Salix cathayana

Scientific classification
- Kingdom: Plantae
- Clade: Tracheophytes
- Clade: Angiosperms
- Clade: Eudicots
- Clade: Rosids
- Order: Malpighiales
- Family: Salicaceae
- Genus: Salix
- Species: S. cathayana
- Binomial name: Salix cathayana Diels

= Salix cathayana =

- Genus: Salix
- Species: cathayana
- Authority: Diels

Shrub in the genus of willows

Salix cathayana is a strongly branched shrub from the genus of the willow (Salix) with brown or gray-brown, young tomentose hairy branches. The leaf blades have lengths of 1.5 to 5.2 centimeters. The natural range of the species is in the north of China.

==Description==
Salix cathayana is a strongly branched shrub up to 1.5 meters high. The twigs are brown or gray-brown, and young twigs are tomentose. The buds are egg-shaped to elongated, tomentose and have a blunt tip. The leaves have a 2 to 5 millimeter long, finely hairy petiole. The leaf blade is elliptical or elliptical-lanceolate, 1.5 to 5.2 inches long and 0.6 to 1.5 inches wide, entire, with a blunt or pointed tip and a blunt or pointed base. The upper side of the leaf is dull green and sometimes tomentose, the underside is blue-green.

The male inflorescences are 2 to 3.5 centimeters long and 5 to 8 millimeters in diameter, dense-flowered catkins. The inflorescence stalk is 0.5 to 1.5 inches long, shaggy and hairy and forms three or more leaves. The bracts are yellowish brown, ovate or obovate, ciliate and have a rounded tip. Male flowers have an adaxial, ovoid-elongated nectar gland. The two stamens stand free, the stamens are three to four times longer than the bracts and partly sparsely hairy with long downy hair. The anthers are yellow, egg-shaped or almost round. The female catkins are 2 to 3 seldom up to 5 centimeters long, densely flowered and with short stems. The bracts are obovate-oblong and ciliate. Female flowers have an adaxial nectar gland. The ovary is elliptical, about 3 millimeters long, glabrous and sessile. The pen is short and two columns, the scar is short and bilobed. Round, seated or almost seated capsules are formed as fruits. Salix cathayana flowers in May, and the fruits ripen in June and July.

==Range==
The natural range is in the Chinese provinces of Guizhou, Hebei, Henan, Hubei, Shaanxi, Sichuan, and Yunnan. It grows in thickets on mountain slopes and in valleys at altitudes of 1800 to 3000 meters.

==Taxonomy==
Salix cathayana is a kind from the kind of willow (Salix), in the family of the pasture plants (Salicaceae). There, it is the section Denticulatae assigned. It was in 1912 by Ludwig Diels scientifically for the first time described. The genus name Salix is Latin and has been from the Romans used for various willow species. The specific epithet cathayanarefers to the origin of the species from China. It is derived from Cathay, an empire established in the 10th century by Mongol tribes in northern China.

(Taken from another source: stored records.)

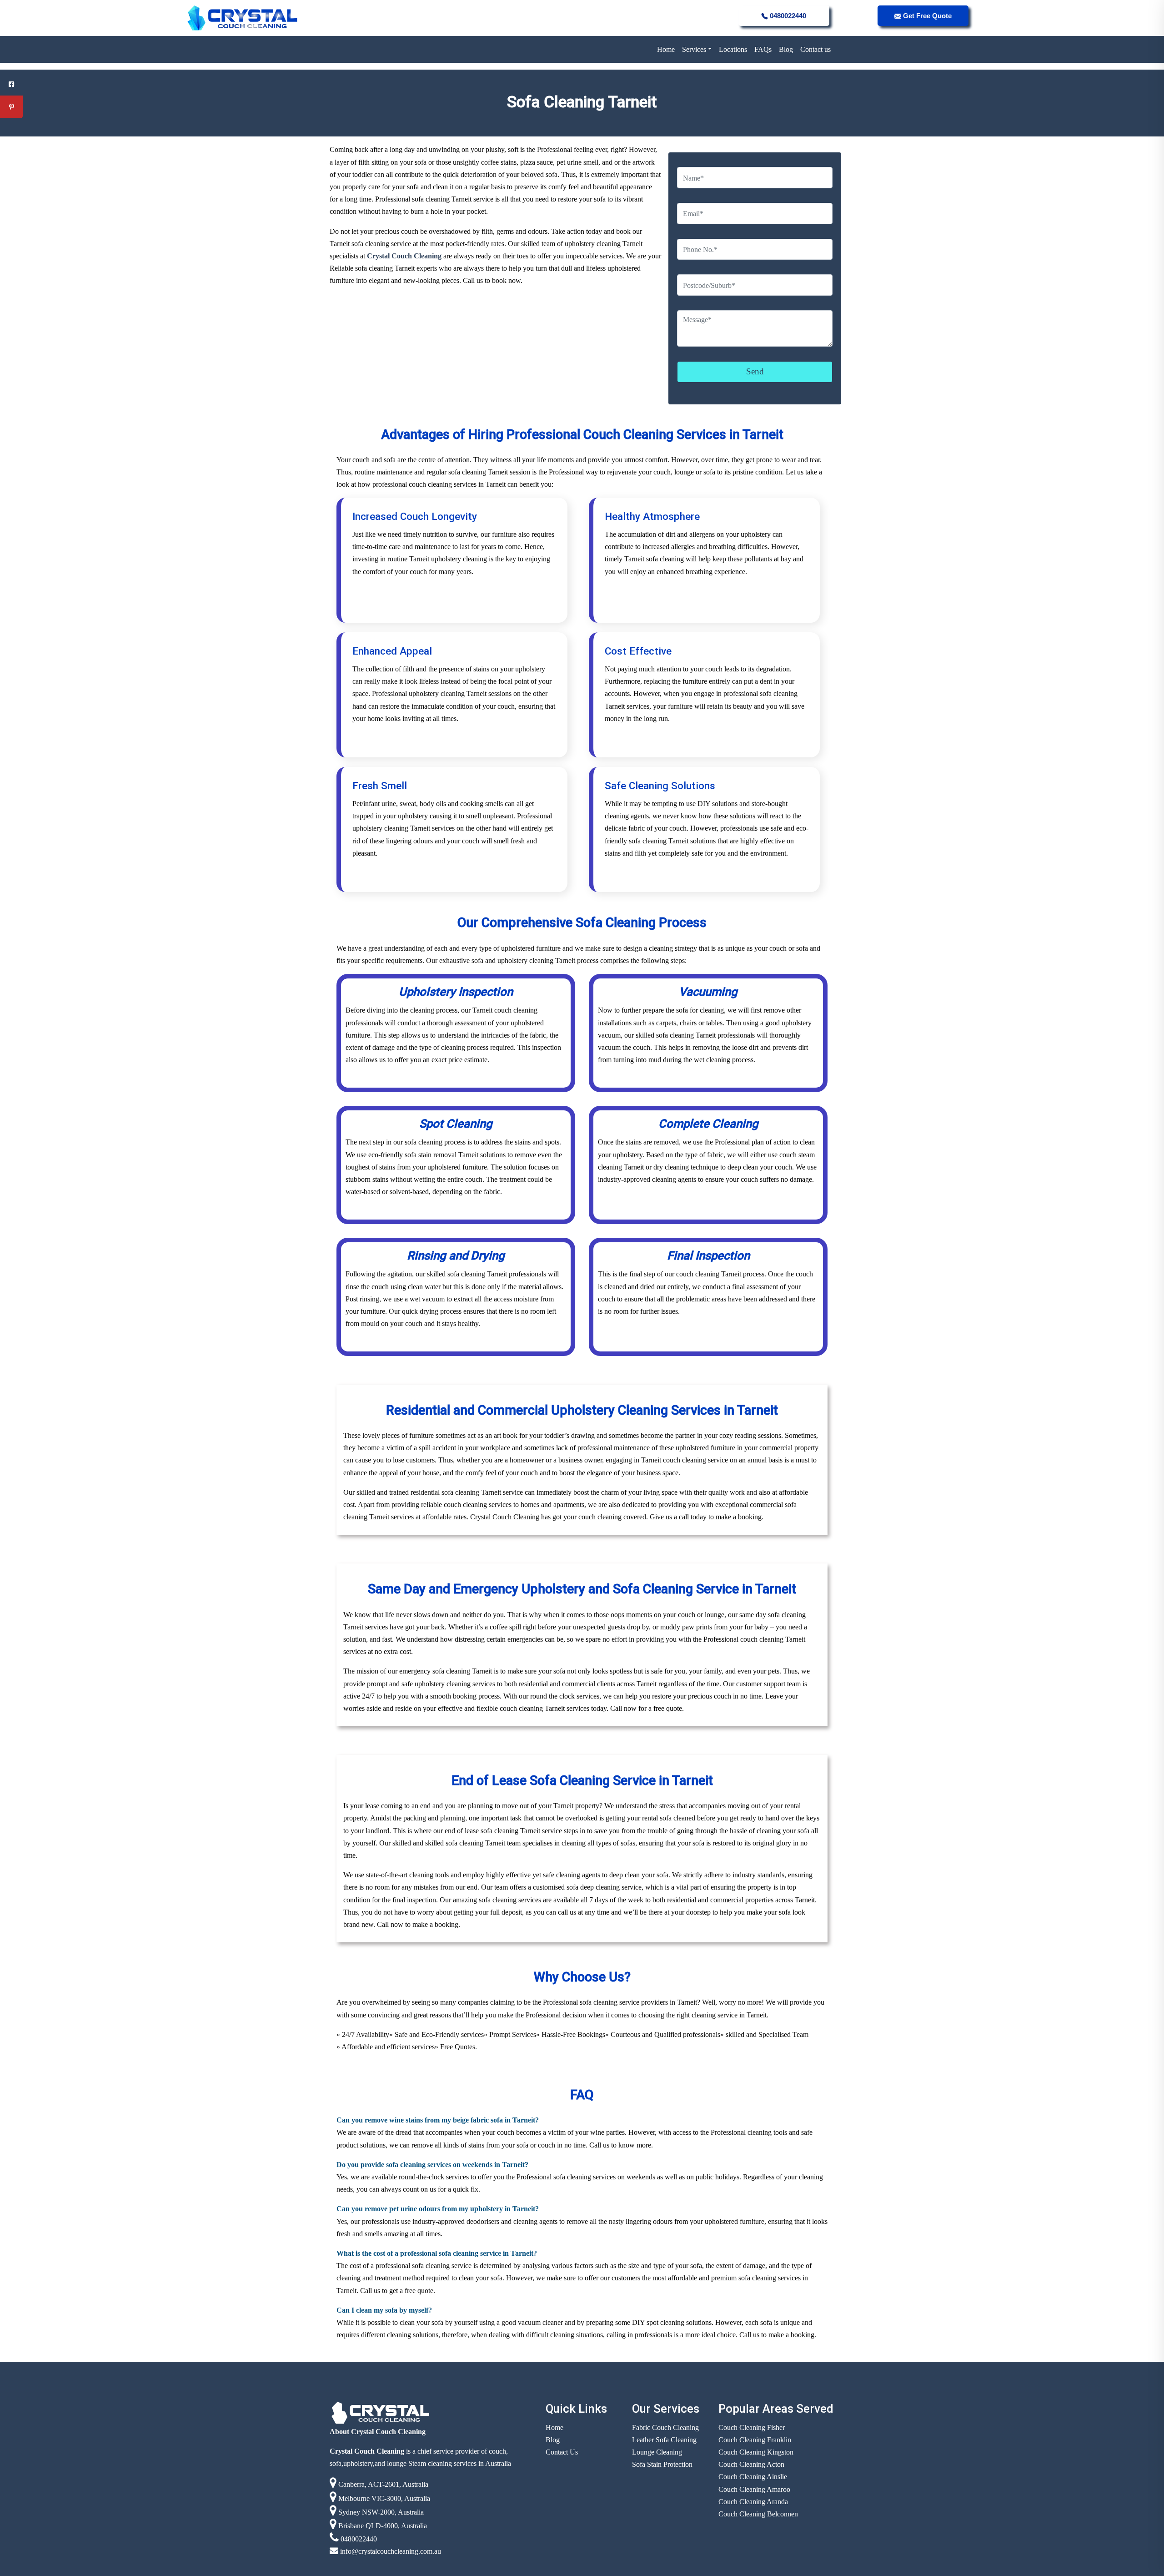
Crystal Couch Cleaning (403, 256)
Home (666, 49)
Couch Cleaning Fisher (751, 2427)
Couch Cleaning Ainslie (752, 2476)
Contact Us (562, 2452)
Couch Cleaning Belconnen (758, 2514)
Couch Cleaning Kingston (755, 2452)
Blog (786, 49)
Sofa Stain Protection (662, 2464)
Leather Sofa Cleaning (664, 2440)
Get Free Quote (926, 16)
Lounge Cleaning (657, 2452)
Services (694, 49)
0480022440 (787, 16)
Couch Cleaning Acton (751, 2464)
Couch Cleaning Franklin (754, 2440)
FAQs (763, 49)
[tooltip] (11, 84)
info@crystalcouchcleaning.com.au (389, 2551)
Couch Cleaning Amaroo (754, 2489)
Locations (733, 49)
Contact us (815, 49)
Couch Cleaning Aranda (753, 2501)
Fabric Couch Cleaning (665, 2427)
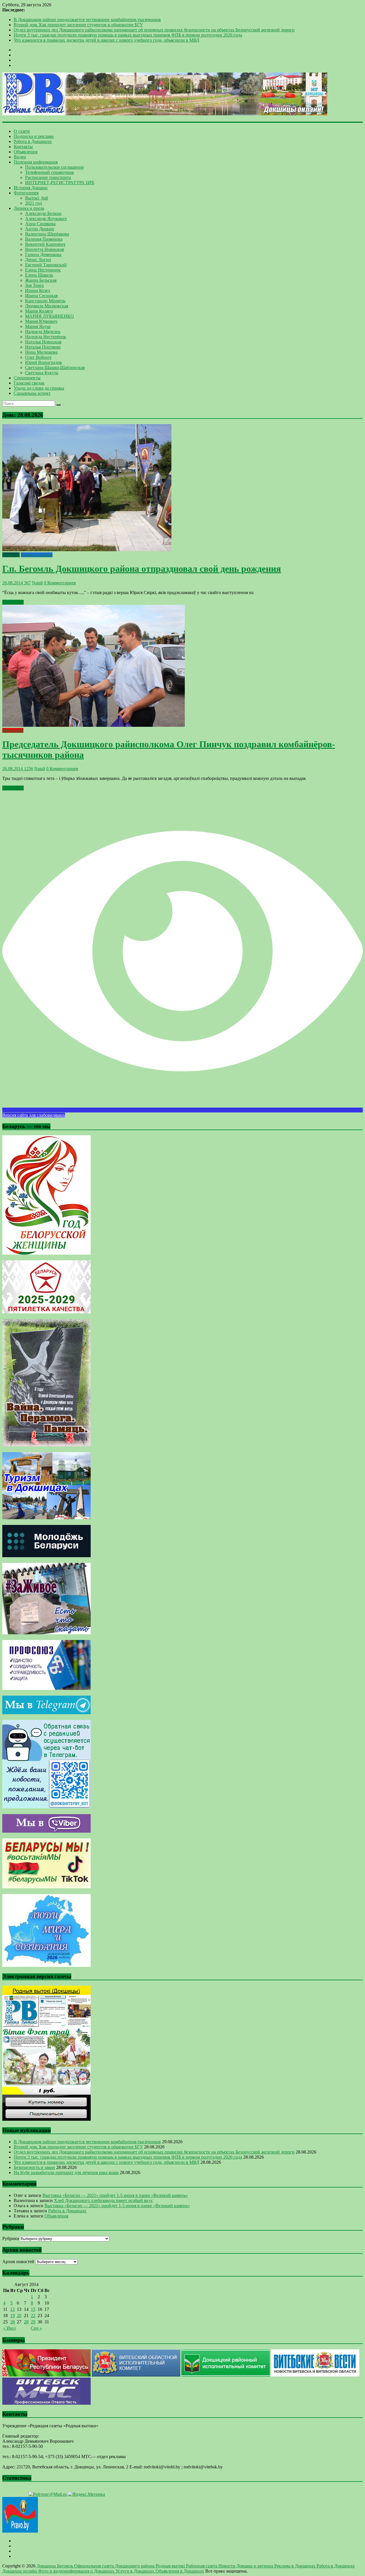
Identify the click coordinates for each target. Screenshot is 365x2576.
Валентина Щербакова (47, 234)
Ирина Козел (37, 290)
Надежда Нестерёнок (45, 336)
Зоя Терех (34, 285)
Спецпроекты (27, 377)
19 (12, 2315)
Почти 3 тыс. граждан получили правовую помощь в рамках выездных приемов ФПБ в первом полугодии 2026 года (128, 35)
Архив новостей (18, 2261)
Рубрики (10, 2238)
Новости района (36, 554)
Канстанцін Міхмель (45, 300)
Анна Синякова (40, 223)
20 (19, 2315)
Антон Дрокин (39, 228)
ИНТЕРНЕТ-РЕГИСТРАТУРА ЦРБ (59, 182)
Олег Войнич (38, 357)
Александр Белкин (43, 213)
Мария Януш (37, 326)
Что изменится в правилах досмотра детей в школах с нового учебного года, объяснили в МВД (106, 40)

A synonym of the species is Salix hsinhsuaniana Fang.

==Literature==
- Wu Zheng-yi, Peter H. Raven (Ed.): Flora of China. Volume 4: Cycadaceae through Fagaceae. Science Press / Missouri Botanical Garden Press, Beijing / St. Louis 1999, ISBN 0-915279-70-3, pp. 195, 205 (English).
- Helmut Genaust: Etymological dictionary of botanical plant names. 3rd, completely revised and expanded edition. Nikol, Hamburg 2005, ISBN 3-937872-16-7, pp. 135, 552 (reprint from 1996).